Rédactrice en chef à « Terra eco ».

Course cycliste rime souvent avec immondices, c’est un fait. Heureusement, certains acteurs de la petite reine cherchent des solutions : maillots-poubelles, dossards verts, gendarmes écolos… Tour d’horizon.

Stop. En Wallonie, on en a soupé de ramasser les bidons balancés par des cyclistes. Un collectif d’associations belges a porté plainte contre trois coureurs pour s’être débarrassé de leurs déchets lors de la Flèche wallonne le 21 avril. Seront-ils condamnés à porter leur bidons vides autour de la taille comme un grotesque chapelet ? Devra-t-on ensuite interdire aux fans de boire et manger sur le parcours du Tour de France ? Passage en revue des initiatives plus ou moins farfelues pour faire du cyclisme vert.

1. Le maillot du cycliste

Cancellara est peut-être un héros. Mais, n’en déplaise à ses fans, c’est aussi un cochon. A quelques minutes de l’arrivée du Tour méditerranéen 2009, l’homme aurait littéralement vidé ses poches sur l’asphalte, rapporte Cyclismag. Et alors ? Les coureurs sont-ils condamnés à avaler l’emballage avec la barre de céréales ? Que nenni, ripostent les sponsors de l’équipe Saur-Sojasun. Ceux-là ont équipé leur « garçons » de maillots fabriqués à partir de bouteilles recyclées et dotés de poches-poubelles pour les emballages. « Maintenant, ils ne peuvent plus s’en passer, raconte Elise Grousset du service de presse de Saur, une entreprise spécialisée dans le retraitement de l’eau.
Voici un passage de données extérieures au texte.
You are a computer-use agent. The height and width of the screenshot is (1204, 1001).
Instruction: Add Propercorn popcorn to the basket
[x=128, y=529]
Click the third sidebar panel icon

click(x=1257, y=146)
Quand l’un des nôtres a décroché le maillot à pois sur le Paris-Nice, il était tout perdu parce que le maillot n’avait pas de poches. » Et les bidons ? « 100% biodégradables et 100% recyclables », assure le site de l’équipe.

2. La carotte du cycliste

Et pour inciter le cycliste à être plus propre, rien de tel qu’une jolie carotte. La Fédération française de cyclisme (FFC) en a inventé une. D’abord sur quelques courses amateurs et désormais sur des épreuves pour les pros. L’occasion pour les mauvais sprinteurs, les médiocres grimpeurs, les plus-si-jeunes et les jamais-premiers de monter sur le podium. C’est une patrouille de la fédé qui sillonne le peloton et désigne le meilleur élève de chaque étape. Celui-là peut endosser le dossard vert et remporter – comme au Tour méditerranéen – une mallette de produits céréaliers ! Efficace ? « Évidemment, les coureurs continuent d’être plus attiré par le maillot jaune… mais ça aide quand même à les sensibiliser », souligne-t-on chez les organisateurs du Tour méditerranéen.

3. La groupie du cycliste

20 tonnes. C’est la quantité de déchets abandonnés l’an passé après le passage du Tour de France sur le Mont Ventoux. Les dents des locaux ont grincé. Pourtant, Eco-Emballages s’y était collé. Partenaire de l’évènement, l’entreprise avait planté des poubelles, distribué des sacs jaunes et des goodies, des gadgets pour vanter le bonheur de recycler. Pas radine, elle avait même affrété un EcoBus et tester petits et moins petits sur les règles du tri. Cette année, elle promet d’« être encore plus sur le terrain », souligne-t-on au service de presse.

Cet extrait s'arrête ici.